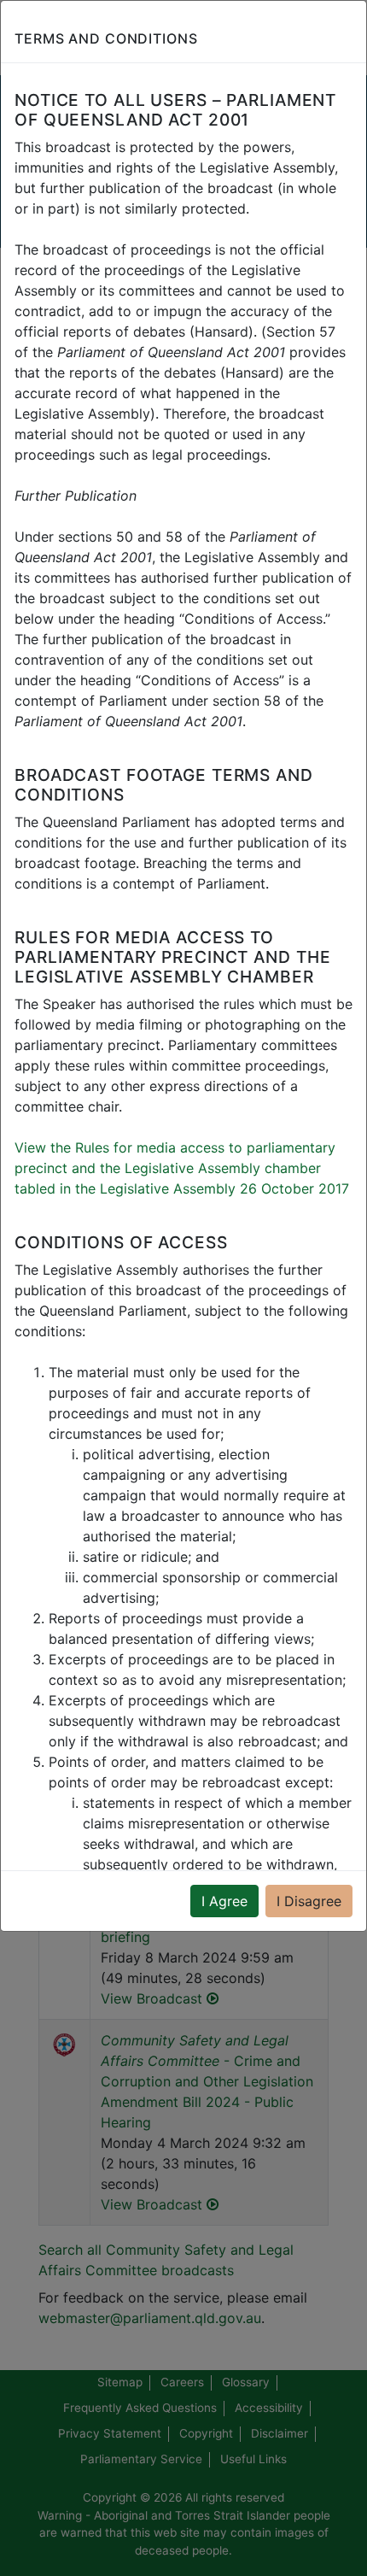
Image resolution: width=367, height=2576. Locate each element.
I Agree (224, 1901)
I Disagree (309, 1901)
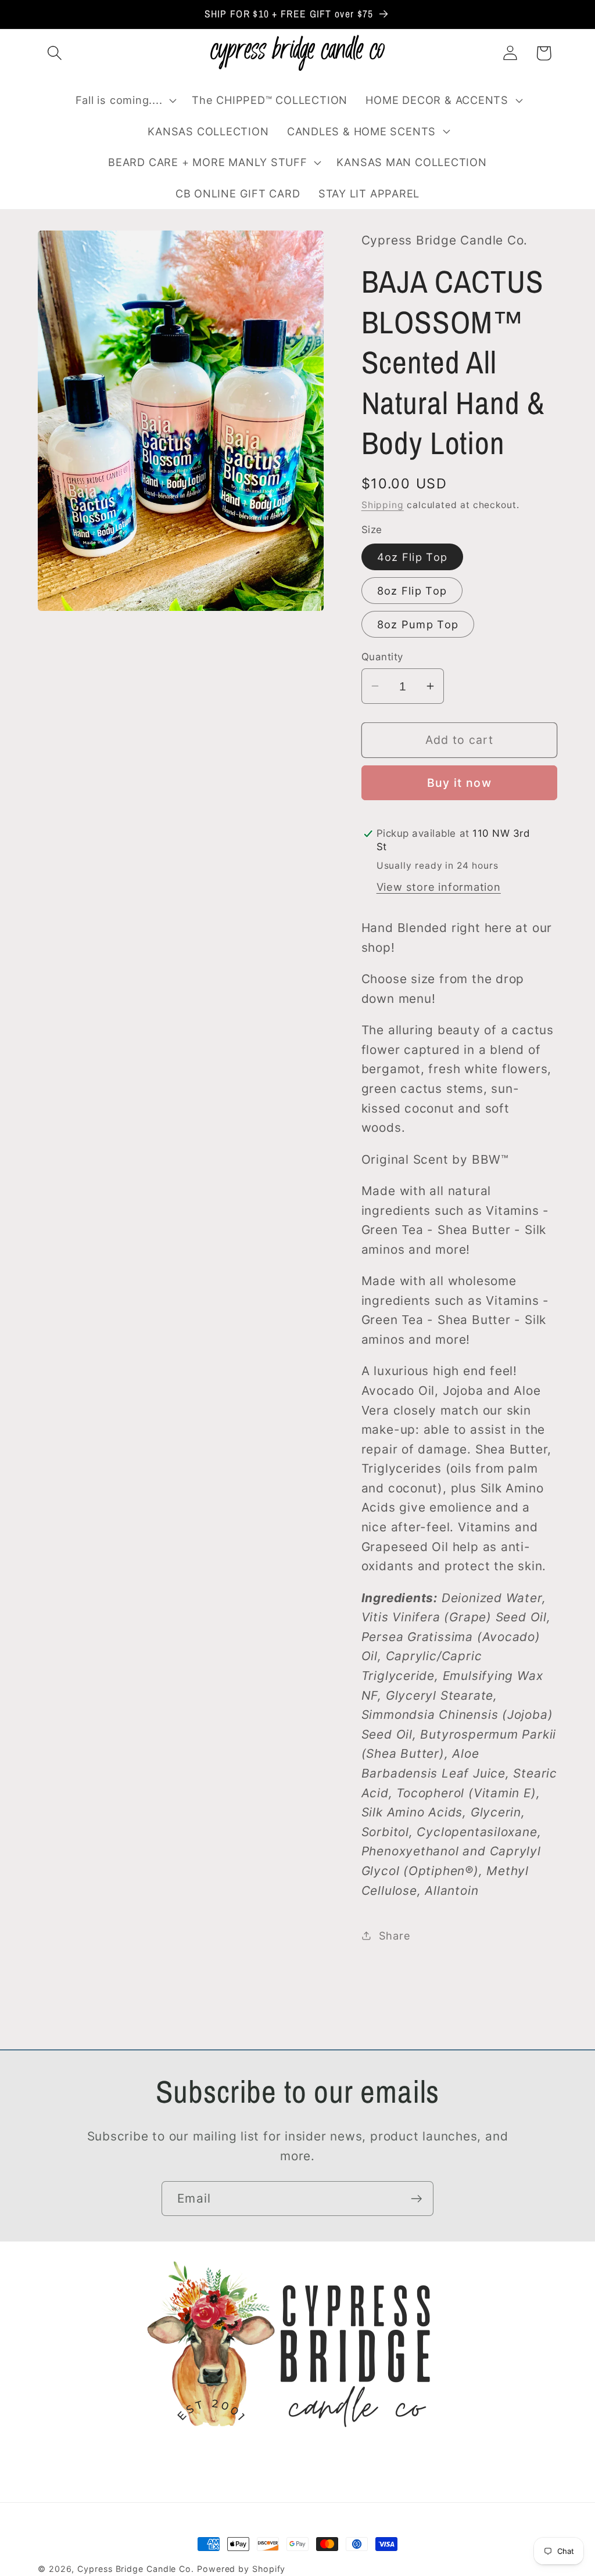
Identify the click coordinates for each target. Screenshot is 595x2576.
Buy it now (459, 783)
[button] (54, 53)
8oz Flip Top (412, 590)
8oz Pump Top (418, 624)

-.-.-

What the task requires: If a line falls between the one containing "I Agree (224, 1901)" and the last line of the entries above, both included, reproduce it exactly; leave the pictures out.

Answer for the task:
I Agree (224, 1901)
I Disagree (309, 1901)
Identify the click coordinates for each target. Screenshot is 595x2576.
Buy it now (459, 783)
[button] (54, 53)
8oz Flip Top (412, 590)
8oz Pump Top (418, 624)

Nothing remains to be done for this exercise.